Une nouvelle grogne populaire contre Bachar al-Assad…

Nabil El Bousaadi

«La Syrie est pour nous et pas pour la famille Assad» scandaient, à l’unisson, et pour dénoncer leurs piètres conditions de vie dans un pays dévasté par neuf années d’une guerre sans merci, des dizaines de personnes rassemblées, ce dimanche, dans les rues de Soueïda, une ville druze du sud-ouest du pays tombée il y a deux ans entre les mains du régime après avoir été le berceau de la révolution anti-Assad.

Ainsi, alors que cette semaine marque le 20ème anniversaire de l’arrivée de Bachar al-Assad à la tête de la Syrie, ce dernier se trouve dans l’impossibilité de célébrer son bilan d’abord à cause de cette guerre dévastatrice qui dure depuis neuf ans puis à cause de la révolte qui gronde au sein même de son propre clan.

A Idleb, tombée entre les mains des jihadistes, la population dépend, dans sa grande majorité, de l’aide humanitaire pour survivre.
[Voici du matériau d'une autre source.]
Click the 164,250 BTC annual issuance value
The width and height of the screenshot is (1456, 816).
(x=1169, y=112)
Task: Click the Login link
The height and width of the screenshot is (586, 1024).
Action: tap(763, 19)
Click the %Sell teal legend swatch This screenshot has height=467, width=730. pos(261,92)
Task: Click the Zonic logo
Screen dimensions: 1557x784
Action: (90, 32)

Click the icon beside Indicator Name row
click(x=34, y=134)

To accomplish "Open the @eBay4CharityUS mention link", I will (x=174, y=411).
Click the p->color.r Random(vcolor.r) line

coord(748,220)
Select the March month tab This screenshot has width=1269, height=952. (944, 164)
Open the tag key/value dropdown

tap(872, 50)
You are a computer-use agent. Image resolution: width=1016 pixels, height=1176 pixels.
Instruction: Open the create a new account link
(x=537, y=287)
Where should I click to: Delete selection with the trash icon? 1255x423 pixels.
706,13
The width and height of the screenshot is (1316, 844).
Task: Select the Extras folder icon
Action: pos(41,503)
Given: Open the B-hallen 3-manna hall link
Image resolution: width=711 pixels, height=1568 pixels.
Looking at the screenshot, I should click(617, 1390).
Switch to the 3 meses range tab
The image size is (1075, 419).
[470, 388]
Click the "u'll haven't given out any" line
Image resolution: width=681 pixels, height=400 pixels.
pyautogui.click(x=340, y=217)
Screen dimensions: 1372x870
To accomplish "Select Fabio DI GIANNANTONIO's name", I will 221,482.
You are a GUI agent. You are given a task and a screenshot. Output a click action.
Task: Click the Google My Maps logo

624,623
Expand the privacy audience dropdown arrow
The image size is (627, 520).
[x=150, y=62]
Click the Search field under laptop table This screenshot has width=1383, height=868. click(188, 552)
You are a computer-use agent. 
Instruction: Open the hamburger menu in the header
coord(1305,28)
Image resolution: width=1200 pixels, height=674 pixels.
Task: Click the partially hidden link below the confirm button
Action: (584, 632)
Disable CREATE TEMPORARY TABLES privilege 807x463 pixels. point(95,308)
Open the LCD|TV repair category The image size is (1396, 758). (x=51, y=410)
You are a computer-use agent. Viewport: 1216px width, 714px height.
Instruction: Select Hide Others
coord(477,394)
Aussi,  l’envolée du prix du pain a-t-elle fait sortir dans la rue plusieurs centaines d’habitants criant «A bas Bachar al-Assad!» et «Révolution, Liberté, Justice sociale!»; des slogans qui rappellent ceux du soulèvement de 2011 qui, après avoir été réprimé dans le sang, a déclenché cette guerre qui a fait, jusqu’à  présent, plus de 380.000 morts.

Un peu plus au nord, à Bennich, une localité contrôlée par des rebelles pro-Ankara, les commerces privilégient la livre turque à la monnaie nationale qui n’a plus aucune valeur à leurs yeux.

Fragilisée par la crise financière qui frappe le Liban voisin, la Syrie a, très rapidement, vu sa monnaie dégringoler à un rythme effréné si bien que ce mercredi, le dollar valait près de 3.000 livres syrienne soit quatre fois le taux officiel fixé par la Banque centrale à 700 livres en mars dernier alors qu’avant la guerre, le dollar valait 47 livres.

Ainsi, selon le Programme alimentaire mondial (PAM), 9,3 millions de syriens souffriraient d’une insécurité alimentaire alors que, depuis mai 2019, les prix des denrées alimentaires de première nécessité auraient subi une hausse de 133%.

Pour certains analystes, la dégringolade de la livre syrienne trouverait sa raison, d’une part, dans l’inquiétude suscitée par l’entrée en vigueur, le 15 juin prochain, des «sanctions américaines» et, d’autre part, par la disgrâce inattendue dans laquelle est tombé Rami Makhlouf, cousin du président et homme d’affaires le plus fortuné du pays.

Après avoir fait fortune à la tête du premier opérateur syrien et élargi son empire au point de devenir le principal financier du régime et de la guerre dans laquelle est plongé le pays depuis 2011 avec un empire qui s’étend des télécoms à l’immobilier en passant par le BTP et le commerce du pétrole, ce dernier est tombé en disgrâce et plusieurs cadres dirigeants de son groupe auraient même été arrêtés ces derniers jours.

En neuf années de guerre, tous les secteurs qu’ils soient agricoles, industriels ou autres, sont à terre et le seul ayant encore le vent en poupe reste celui de la contrebande puisque Washington veille scrupuleusement à sanctionner tout pays qui s’aviserait à commercer avec Damas ; ce qui, d’un autre côté,  retarde d’autant la reconstruction du pays.

Obligés d’importer tout ce qu’ils consomment alors même qu’ils sont soumis aux « sanctions » de Washington, les syriens n’ont donc aucune autre alternative que celle d’emprunter les voies de la contrebande et, bien entendu, celles de la corruption à telle enseigne qu’un rapport de l’ONG Transparency International, fait de la Syrie le deuxième pays le plus corrompu au monde.

Entre d’un côté la crise sanitaire mondiale du coronavirus et de l’autre une sérieuse crise économique avec dévaluation de la monnaie, inflation et, par conséquent, «explosion» des prix des produits de première nécessité en un moment où le confinement ne permet pas aux millions de syriens de la diaspora de faire parvenir à leurs proches l’aide financière qu’ils avaient coutume de leur adresser, la population syrienne restée au pays souffre d’une telle insécurité alimentaire que se dessinent, encore une fois, les contours d’une grande révolte populaire. Le régime de Bachar pourra-t-il la museler? Attendons pour voir.